In this tutorial we will assume that we get data in form of snapshots that provide us with the state of some operations.
The data might be retrieved actively by scraping it from a server but we could also imagine a streaming solution.

In this usecase, we are not only interested in the most recent state but also the history of the states. This means unlike the previous tutorial we would not want to overwrite the values.

In [None]:
def create_data():
    return spark.createDataFrame([
            {"operation": 1, "state": randint(0, 5)},
            {"operation": 2, "state": randint(0, 5)},
            {"operation": 3, "state": randint(0, 5)},
            {"operation": 4, "state": randint(0, 5)},
        ]).withColumn("timestamp", F.lit(datetime.utcnow().isoformat()))

In [None]:
df = create_data()
df.show()

## Write into Delta Table

We will append this data into a delta table. Delta will enforce a schema, meaning if the schema differs between appends, an error will be raised.
Here we also partition by operation for demonstration purposes. This might make sense especially if we often filter for operations.

In [None]:
!rm -rf /data/operation-history

In [None]:
df.write.format("delta").mode("append").partitionBy("operation").save("/data/operation-history")

In [None]:
!ls /data/operation-history

In [None]:
deltaTable = DeltaTable.forPath(spark, "/data/operation-history")

In [None]:
deltaTable.history().toPandas()

Now we will append a bit more data with a loop. Since it is a delta table we can inspect the history as usual:

In [None]:
for i in range(4):
    df = create_data()
    df.write.format("delta").mode("append").partitionBy("operation").save("/data/operation-history")
    sleep(3)

In [None]:
deltaTable.history().orderBy("version").toPandas()
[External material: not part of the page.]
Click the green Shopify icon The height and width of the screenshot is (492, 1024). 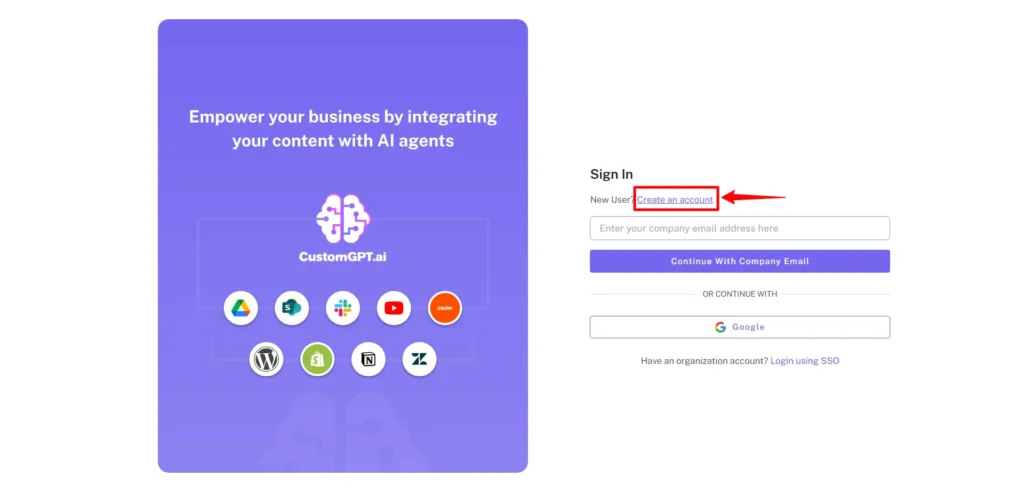tap(317, 359)
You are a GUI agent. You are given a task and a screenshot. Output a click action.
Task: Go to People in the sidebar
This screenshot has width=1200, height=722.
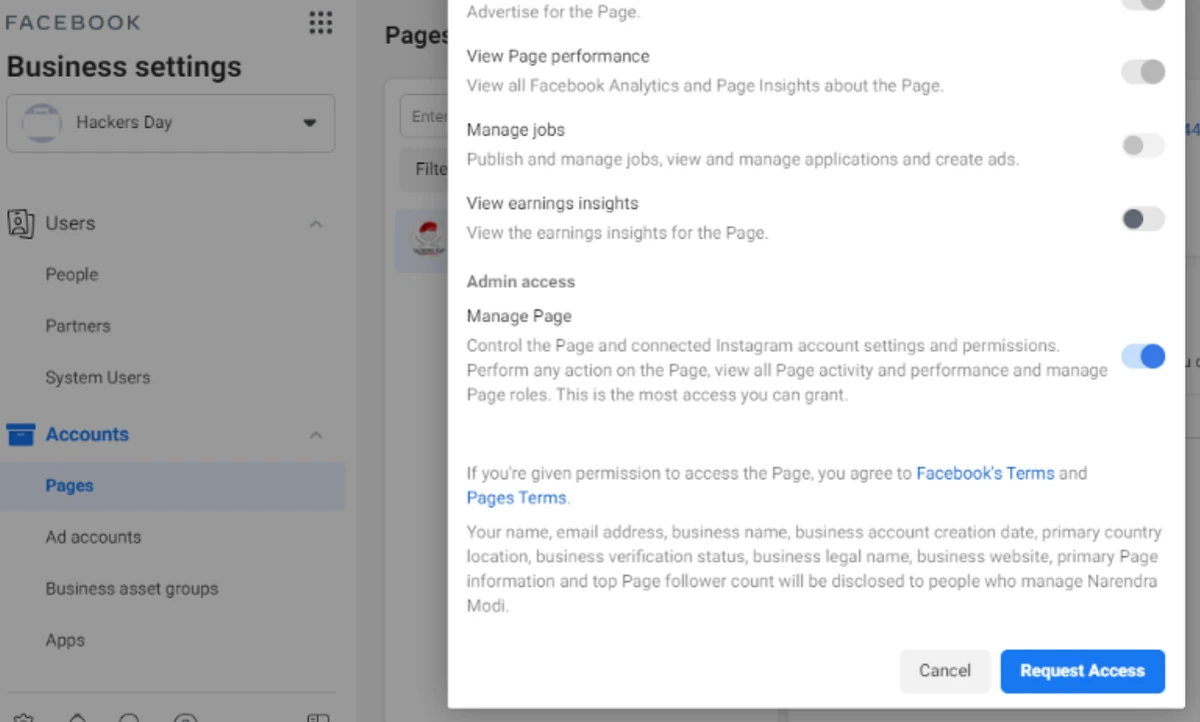pos(72,275)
## Visualize the state history

Let's now read this table and make a line plot in pandas to visualize the state history

In [None]:
df = spark.read.format("delta").load("/data/operation-history")

In [None]:
df.orderBy("timestamp", "operation").toPandas().head()

In [None]:
df.toPandas().pivot(index='timestamp', columns='operation', values='state').plot()

## Delete some data

Delta tables allow deletion of data. We could for example imagine that there is a GDPR-request to delete operation 1.
This seems to work, we do not see the operation in the plot neither.

In [None]:
deltaTable.delete('operation=1')

In [None]:
df = spark.read.format("delta").load("/data/operation-history")

In [None]:
df.toPandas().pivot(index='timestamp', columns='operation', values='state').plot()

In [None]:
deltaTable.history().orderBy("version").toPandas()

## Vacuum data

However when we look into the data folder, we see that the data is still there. 
Using time travel, we can also reproduce the previous state and see the plot with operation 1.
This is useful in case somebody made a mistake!

In [None]:
!ls /data/operation-history/operation=1

In [None]:
df = spark.read.format("delta").option("versionAsOf", 4).load("/data/operation-history")

In [None]:
df.toPandas().pivot(index='timestamp', columns='operation', values='state').plot()
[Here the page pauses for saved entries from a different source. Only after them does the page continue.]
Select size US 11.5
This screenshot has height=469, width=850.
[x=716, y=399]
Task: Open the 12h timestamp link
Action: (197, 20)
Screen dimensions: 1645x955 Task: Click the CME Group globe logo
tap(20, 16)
But in case of GDPR-requests, this is still a problem, the data needs to be deleted.
There is a vacuum command that cleans the history.
By default, the history of >178 hours is deleted.
Here, we want to delete all history. For this we have to tweak the spark configs.

In [None]:
deltaTable.vacuum(0)

In [None]:
spark.conf.set("spark.databricks.delta.retentionDurationCheck.enabled", "false")

In [None]:
deltaTable.vacuum(0)

Now vacuuming works and as we see below the data is really deleted.

In [None]:
!ls /data/operation-history/operation=1